Quote:
Originally Posted by cheswick
I agree that they aren't used, but don't think its particularly weird to have them. I think they're useful in situations like route 90 (or route 62 which I personally often say) in which they follow a bunch of different street names. Less useful for something like route 180 which is mcphillips the entire length.
|
The City of Ottawa which is larger than Luxembourg, and a quarter of the size of Lebanon and Jamaica (or half the size of PEI) has an extensive municipal road network with numbers.

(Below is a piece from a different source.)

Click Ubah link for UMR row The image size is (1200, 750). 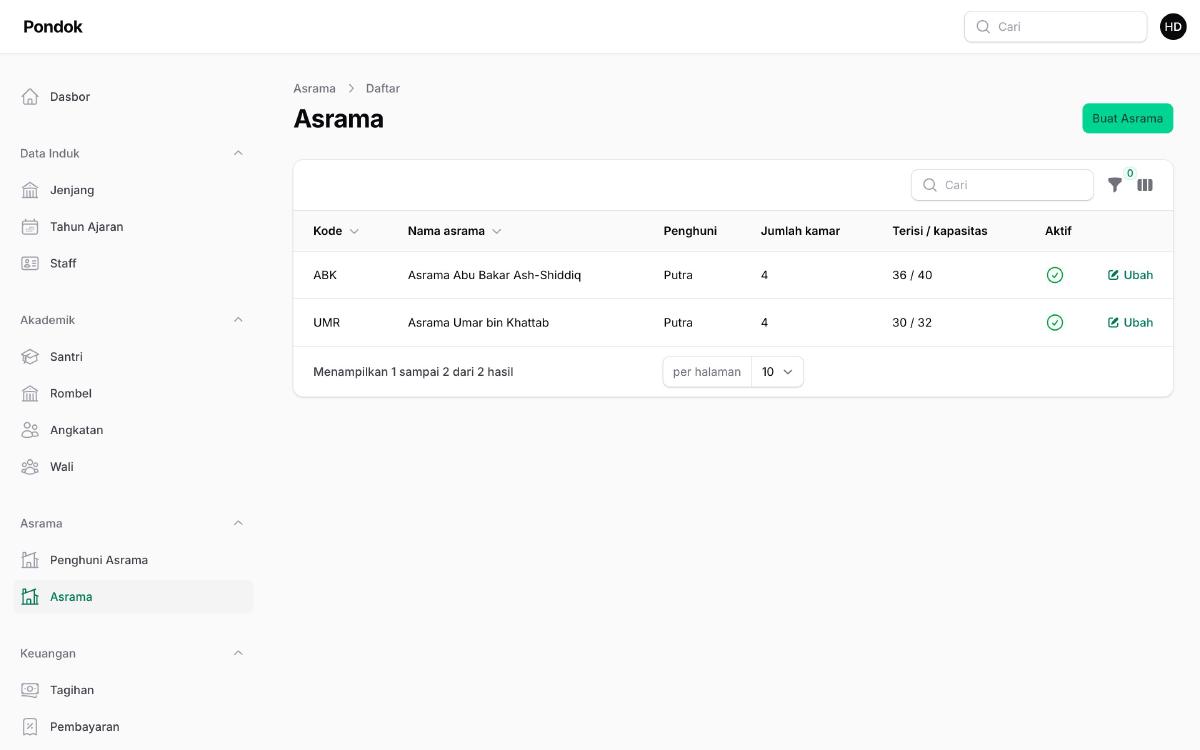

Part of it is the result of the downloading of provincial highways to municipalities that was done some years ago.
Their numbers appear on provincial highway exits
https://www.google.ca/maps/@45.31705...7i13312!8i6656
But no one really uses them or could even name the number of the road they're on.
With one exception which is Ottawa Road 174 which is the expressway that leads to the east end suburb of Orleans.

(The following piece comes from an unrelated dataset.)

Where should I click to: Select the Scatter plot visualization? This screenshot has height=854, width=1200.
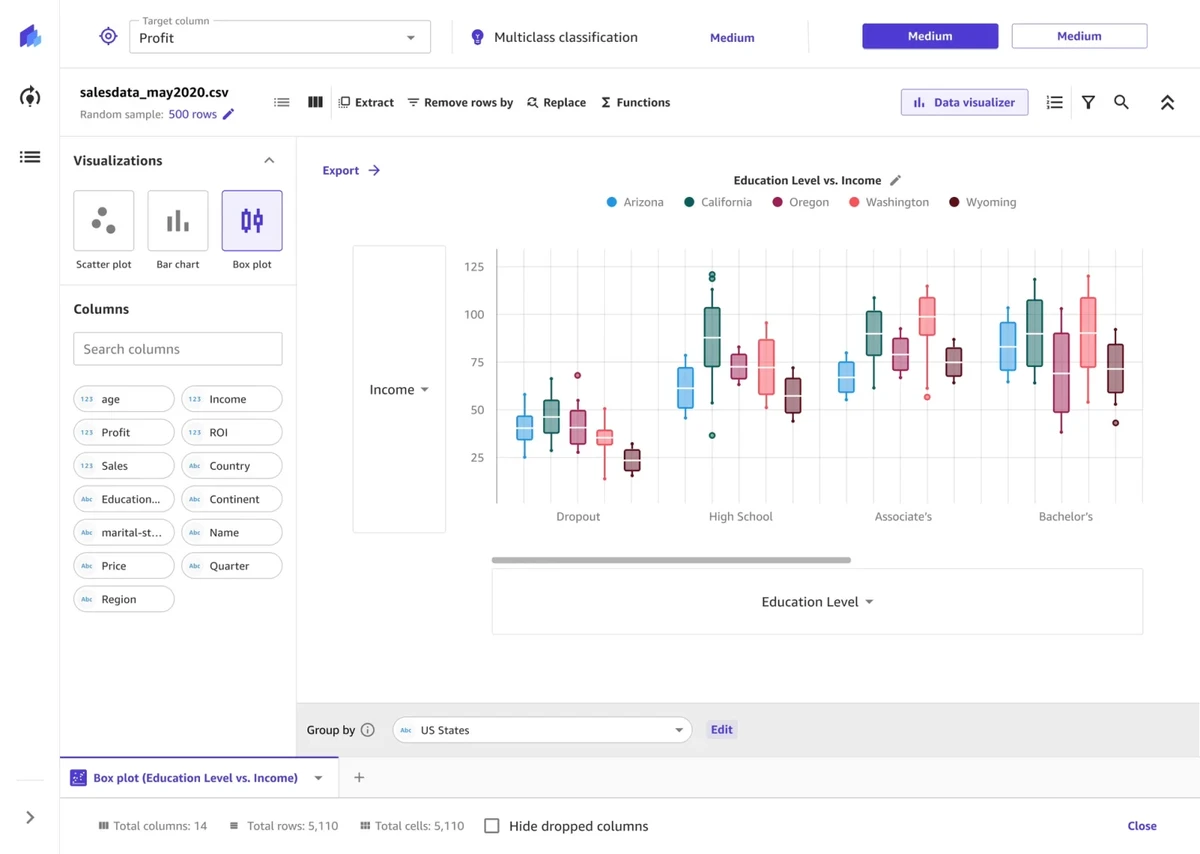pos(104,221)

https://en.wikipedia.org/wiki/Ottawa_Regional_Road_174
It used to be the Trans-Canada Highway (numbered as Ontario 17) and part of the super-long Ontario 17 route from the Manitoba border to the Quebec
border.
After downloading the 17 has been split up into disconnected sections, and disappears and reappears.
When you leave Ottawa city limits, this road becomes County Road 17 as Prescott-Russell's county government decided to keep the same number when it got responsibility for it downloaded onto them.
But for some reason the City of Ottawa opted to leave number 17 to some other road, and gave the 174 number to this one.